SMS authenticator setup stage

This stage configures an SMS-based authenticator using either Twilio, or a generic HTTP endpoint.

Providers

Twilio

Navigate to https://console.twilio.com/, and log in to your existing account, or create a new one.

In the sidebar, navigate to Explore Products, then Messaging, and Services below that.

Click on Create Messaging Service to create a new set of API credentials.

Give the service a Name, and select Verify users as a use-case.

In the next step, add an address from your Sender Pool. Instructions on how to create numbers are not covered here, please check the Twilio documentation here.

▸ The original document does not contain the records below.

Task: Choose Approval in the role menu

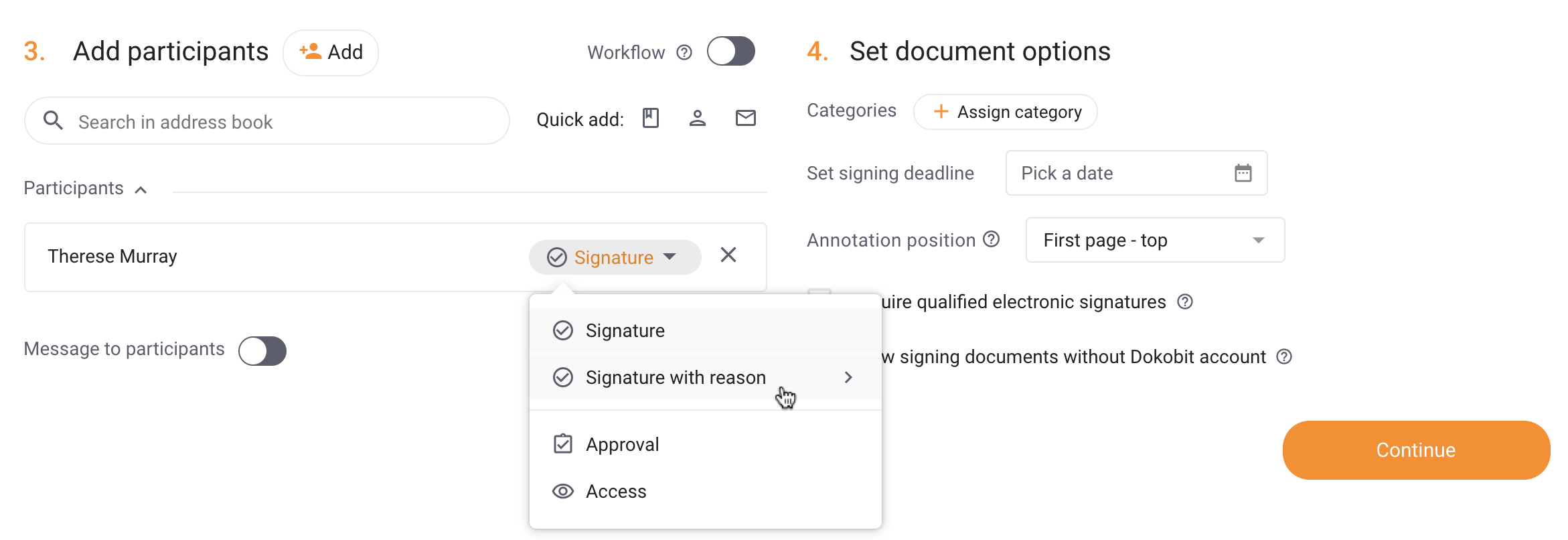Action: tap(623, 444)
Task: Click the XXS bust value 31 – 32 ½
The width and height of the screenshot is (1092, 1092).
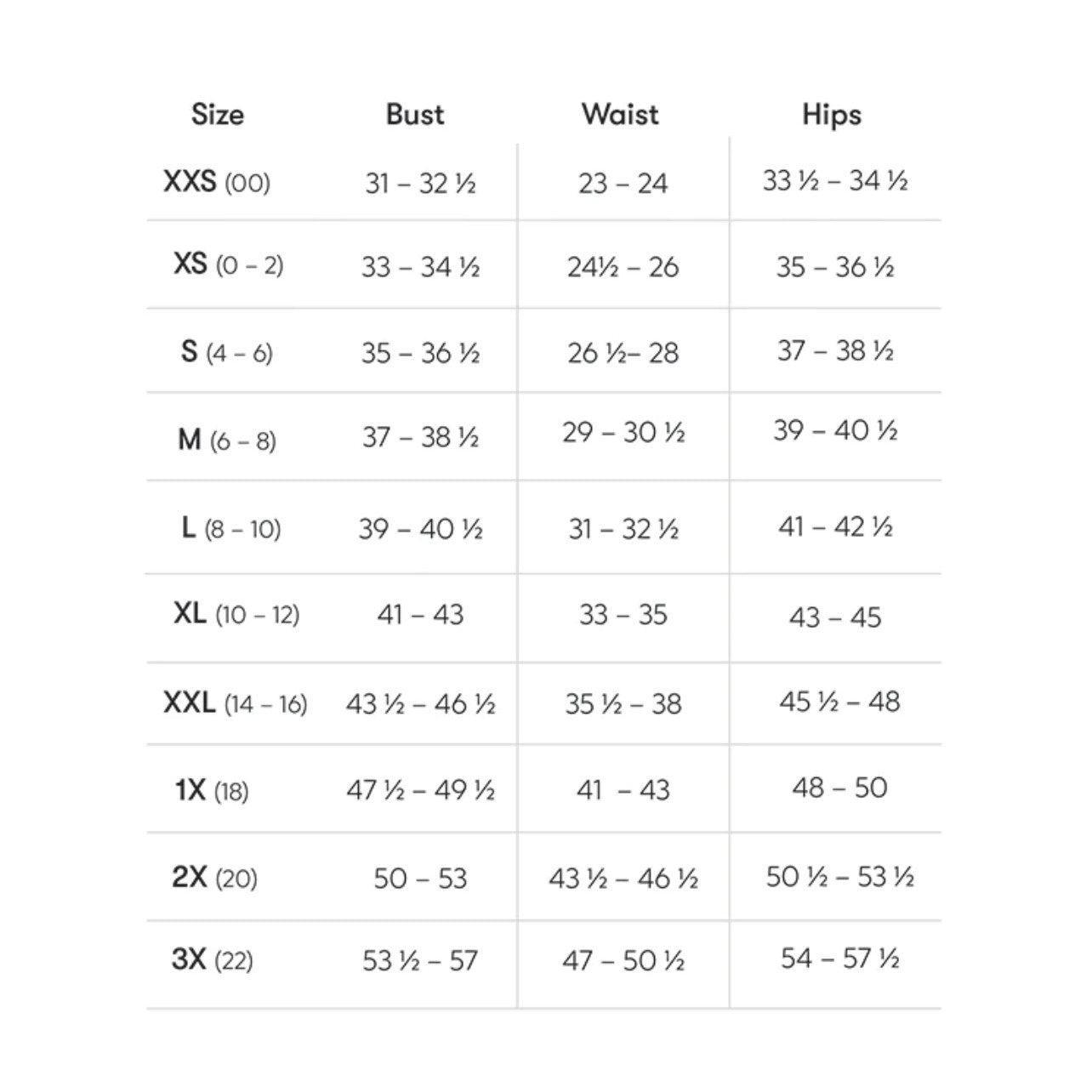Action: 420,183
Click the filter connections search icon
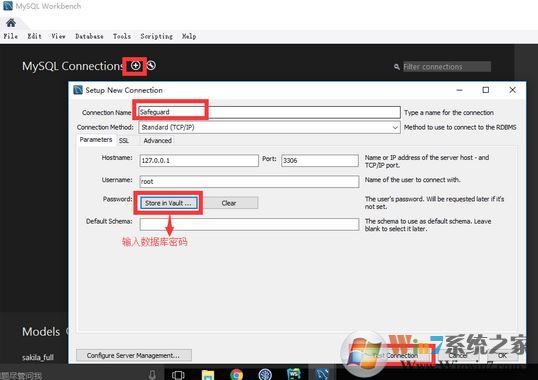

The other two steps can be skipped using the Skip setup button.

Navigate back to the root of your Twilio console, and copy the Auth token. This is the value for the Twilio Auth Token field in authentik. Copy the value of Account SID. This is the value for the Twilio Account SID field in authentik.

Generic

For the generic provider, a POST request will be sent to the URL you have specified in the External API URL field. The request payload looks like this

{
"From": "<value of the *From number* field>",
"To": "<the phone number of the user's device>",
"Body": "<the token that the user needs to authenticate>,
}

Authentication can either be done as HTTP Basic, or via a Bearer Token. Any response with status 400 or above is counted as failed, and will prevent the user from proceeding.

Starting with authentik 2022.10, a custom webhook mapping can be specified to freely customise the payload of the request. For example:

return {
"from": stage.from_number,
"to": device.phone_number,
"body": f"foo bar baz {token}".
}

Verify only

info

Requires authentik 2022.6

To only verify the validity of a users' phone number, without saving it in an easily accessible way, you can enable this option. Phone numbers from devices enrolled through this stage will only have their hashed phone number saved. These devices can also not be used with the Authenticator validation stage.